I -> wife->sister->husband->father->Address.
I ask my wife for her sister's phone number. I phone my wife's sister. She
doesn't remember the address. She does remember her husband's phone number.
She phones her husband. He knows his
father's address. He Emails it to me. Now I know the address I needed.
In the above the phone numbers and addresses are like the contents of pointers
in a linked list.
How Dynamic Data is Implemented
The trick to implement solutions to the above problem is to
store the addresses of data and objects. Stored addresses
are called pointers:
[ pointers.html ]
Examples of links and linked lists
[ dl.cpp ]
[ ll.cpp ]
[ sl.cpp ]
Key Facts
- Some problems demand a dynamic data structure because you can't say how much data is needed, until after the program is running.
- It takes more programming to implement a reliable dynamic data structure than any other kind of data structure.
- A dynamic data structure can go wrong because you forget to allocate memory before you use it.
- A dynamic data structure can suffer from a memory leak if storage is allocated but never deleted.
My Rules
- Use Dynamic Data Structures only when you have to.
- Buy, borrow, copy, reuse, ... dynamic data structures rather than writing them yourself.

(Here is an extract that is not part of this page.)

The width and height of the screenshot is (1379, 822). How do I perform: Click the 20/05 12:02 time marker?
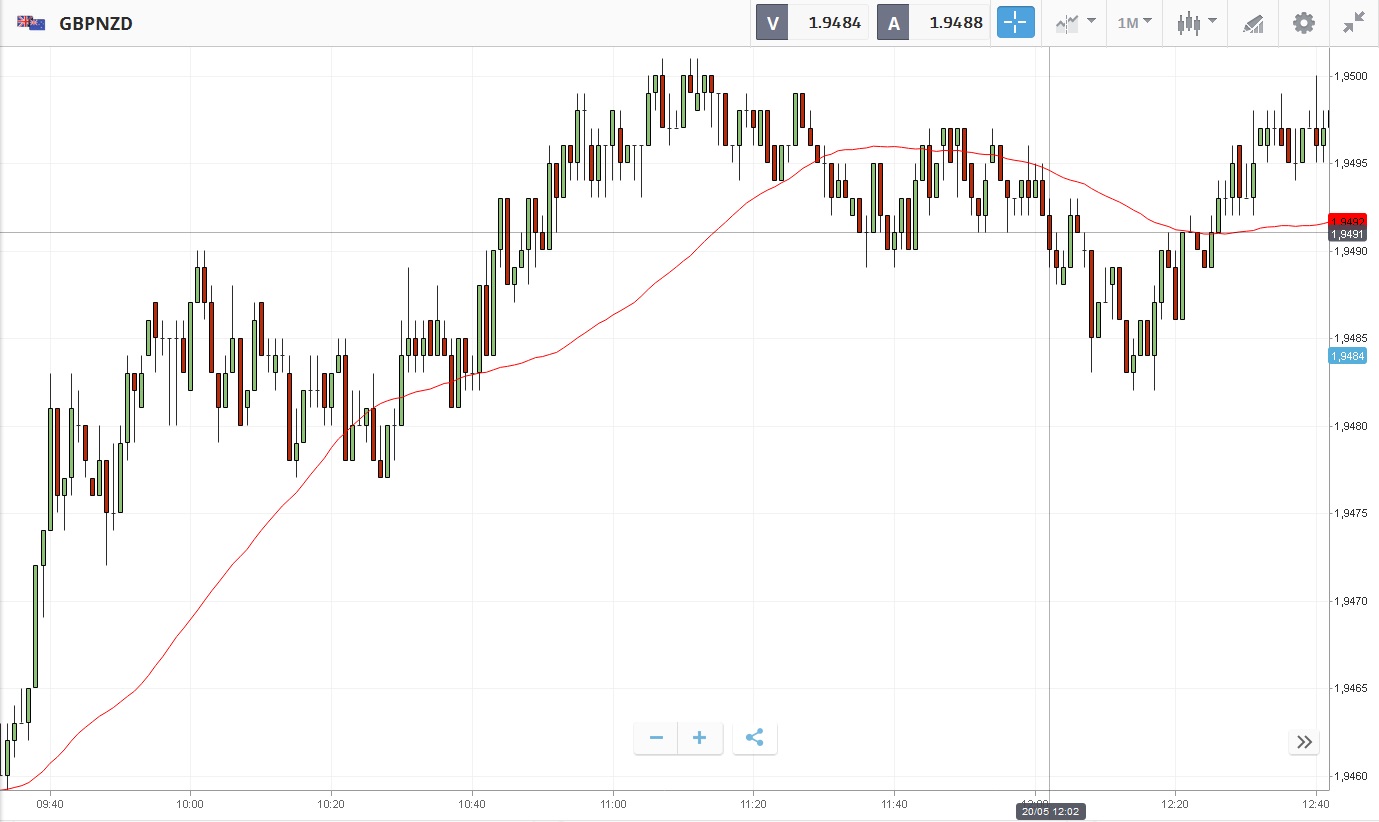(1049, 811)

Use the Standard Template Library
- Plan to spend a lot of thought and time getting Dynamic structures right.
- Spread time and cost over many uses by using templates.
[ templates.html ]
- Draw lots of pointer diagrams.
- Write lots of useful comments.
- Use conditions to guard every asterisk and arrow from working on a NULL pointer.
- Once its working, reuse it, and never, ever change it.
- Collect a personal portfolio of dynamic data structure templates.